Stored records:
[Start of section]

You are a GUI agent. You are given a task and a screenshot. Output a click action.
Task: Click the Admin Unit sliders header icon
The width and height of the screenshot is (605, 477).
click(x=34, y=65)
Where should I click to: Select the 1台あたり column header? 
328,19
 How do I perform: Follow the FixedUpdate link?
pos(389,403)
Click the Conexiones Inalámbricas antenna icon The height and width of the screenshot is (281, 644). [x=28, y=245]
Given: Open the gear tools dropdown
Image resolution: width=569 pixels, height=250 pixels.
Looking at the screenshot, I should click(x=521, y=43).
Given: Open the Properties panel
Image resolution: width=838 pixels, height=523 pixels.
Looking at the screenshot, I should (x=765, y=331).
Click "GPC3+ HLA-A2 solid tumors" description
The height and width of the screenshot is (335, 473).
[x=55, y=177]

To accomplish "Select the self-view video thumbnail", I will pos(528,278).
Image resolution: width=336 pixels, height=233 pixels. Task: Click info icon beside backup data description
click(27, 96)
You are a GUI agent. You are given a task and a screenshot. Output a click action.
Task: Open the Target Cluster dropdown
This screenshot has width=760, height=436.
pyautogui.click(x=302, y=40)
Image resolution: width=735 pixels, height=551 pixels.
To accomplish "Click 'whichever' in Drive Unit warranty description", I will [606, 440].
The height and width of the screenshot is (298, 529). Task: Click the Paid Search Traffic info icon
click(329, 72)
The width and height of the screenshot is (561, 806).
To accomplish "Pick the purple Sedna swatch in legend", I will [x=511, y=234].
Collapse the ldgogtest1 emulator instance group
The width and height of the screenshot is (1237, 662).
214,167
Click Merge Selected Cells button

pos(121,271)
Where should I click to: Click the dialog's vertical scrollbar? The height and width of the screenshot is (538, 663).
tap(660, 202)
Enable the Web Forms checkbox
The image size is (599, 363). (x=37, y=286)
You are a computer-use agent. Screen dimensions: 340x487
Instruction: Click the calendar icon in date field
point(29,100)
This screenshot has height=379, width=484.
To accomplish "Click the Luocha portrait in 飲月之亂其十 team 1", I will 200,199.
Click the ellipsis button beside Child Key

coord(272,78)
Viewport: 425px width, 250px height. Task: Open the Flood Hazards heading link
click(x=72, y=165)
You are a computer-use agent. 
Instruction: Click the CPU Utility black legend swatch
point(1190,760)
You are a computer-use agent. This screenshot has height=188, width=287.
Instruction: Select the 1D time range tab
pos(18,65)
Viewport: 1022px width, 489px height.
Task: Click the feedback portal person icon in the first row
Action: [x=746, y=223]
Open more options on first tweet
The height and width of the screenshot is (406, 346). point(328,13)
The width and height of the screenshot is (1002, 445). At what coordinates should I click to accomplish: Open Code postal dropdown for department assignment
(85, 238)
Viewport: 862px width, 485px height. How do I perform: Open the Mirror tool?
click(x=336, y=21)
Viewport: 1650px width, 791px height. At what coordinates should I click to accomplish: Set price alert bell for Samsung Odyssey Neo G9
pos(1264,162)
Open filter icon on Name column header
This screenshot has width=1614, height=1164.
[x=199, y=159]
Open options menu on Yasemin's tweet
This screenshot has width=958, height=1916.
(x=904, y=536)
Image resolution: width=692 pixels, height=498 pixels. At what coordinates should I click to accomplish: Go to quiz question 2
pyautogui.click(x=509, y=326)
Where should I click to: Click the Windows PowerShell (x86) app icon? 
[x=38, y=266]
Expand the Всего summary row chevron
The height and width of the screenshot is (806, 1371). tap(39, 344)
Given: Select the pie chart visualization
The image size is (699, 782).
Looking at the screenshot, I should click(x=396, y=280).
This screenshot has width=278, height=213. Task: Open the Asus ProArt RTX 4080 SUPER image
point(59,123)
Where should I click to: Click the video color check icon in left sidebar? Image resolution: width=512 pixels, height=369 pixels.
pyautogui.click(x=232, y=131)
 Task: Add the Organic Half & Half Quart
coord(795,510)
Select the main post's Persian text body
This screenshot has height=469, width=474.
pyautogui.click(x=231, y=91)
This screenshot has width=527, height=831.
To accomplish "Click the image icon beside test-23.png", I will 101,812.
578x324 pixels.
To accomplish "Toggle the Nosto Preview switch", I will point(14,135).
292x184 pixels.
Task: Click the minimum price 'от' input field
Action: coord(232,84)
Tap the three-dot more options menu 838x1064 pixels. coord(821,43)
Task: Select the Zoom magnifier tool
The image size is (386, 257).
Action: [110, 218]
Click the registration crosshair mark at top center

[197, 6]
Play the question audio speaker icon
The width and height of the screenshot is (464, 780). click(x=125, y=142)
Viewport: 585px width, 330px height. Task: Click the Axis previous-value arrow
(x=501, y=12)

[End of section]

**WHAT YOU SHOULD DO:** Send back an exact copy of only the lines from the line with "Viewport: 425px width, 250px" up to and including the line with "578x324 pixels." in the data above.

**ANSWER BOX:**
Viewport: 425px width, 250px height. Task: Open the Flood Hazards heading link
click(x=72, y=165)
You are a computer-use agent. 
Instruction: Click the CPU Utility black legend swatch
point(1190,760)
You are a computer-use agent. This screenshot has height=188, width=287.
Instruction: Select the 1D time range tab
pos(18,65)
Viewport: 1022px width, 489px height.
Task: Click the feedback portal person icon in the first row
Action: [x=746, y=223]
Open more options on first tweet
The height and width of the screenshot is (406, 346). point(328,13)
The width and height of the screenshot is (1002, 445). At what coordinates should I click to accomplish: Open Code postal dropdown for department assignment
(85, 238)
Viewport: 862px width, 485px height. How do I perform: Open the Mirror tool?
click(x=336, y=21)
Viewport: 1650px width, 791px height. At what coordinates should I click to accomplish: Set price alert bell for Samsung Odyssey Neo G9
pos(1264,162)
Open filter icon on Name column header
This screenshot has width=1614, height=1164.
[x=199, y=159]
Open options menu on Yasemin's tweet
This screenshot has width=958, height=1916.
(x=904, y=536)
Image resolution: width=692 pixels, height=498 pixels. At what coordinates should I click to accomplish: Go to quiz question 2
pyautogui.click(x=509, y=326)
Where should I click to: Click the Windows PowerShell (x86) app icon? 
[x=38, y=266]
Expand the Всего summary row chevron
The height and width of the screenshot is (806, 1371). tap(39, 344)
Given: Select the pie chart visualization
The image size is (699, 782).
Looking at the screenshot, I should click(x=396, y=280).
This screenshot has width=278, height=213. Task: Open the Asus ProArt RTX 4080 SUPER image
point(59,123)
Where should I click to: Click the video color check icon in left sidebar? Image resolution: width=512 pixels, height=369 pixels.
pyautogui.click(x=232, y=131)
 Task: Add the Organic Half & Half Quart
coord(795,510)
Select the main post's Persian text body
This screenshot has height=469, width=474.
pyautogui.click(x=231, y=91)
This screenshot has width=527, height=831.
To accomplish "Click the image icon beside test-23.png", I will 101,812.
578x324 pixels.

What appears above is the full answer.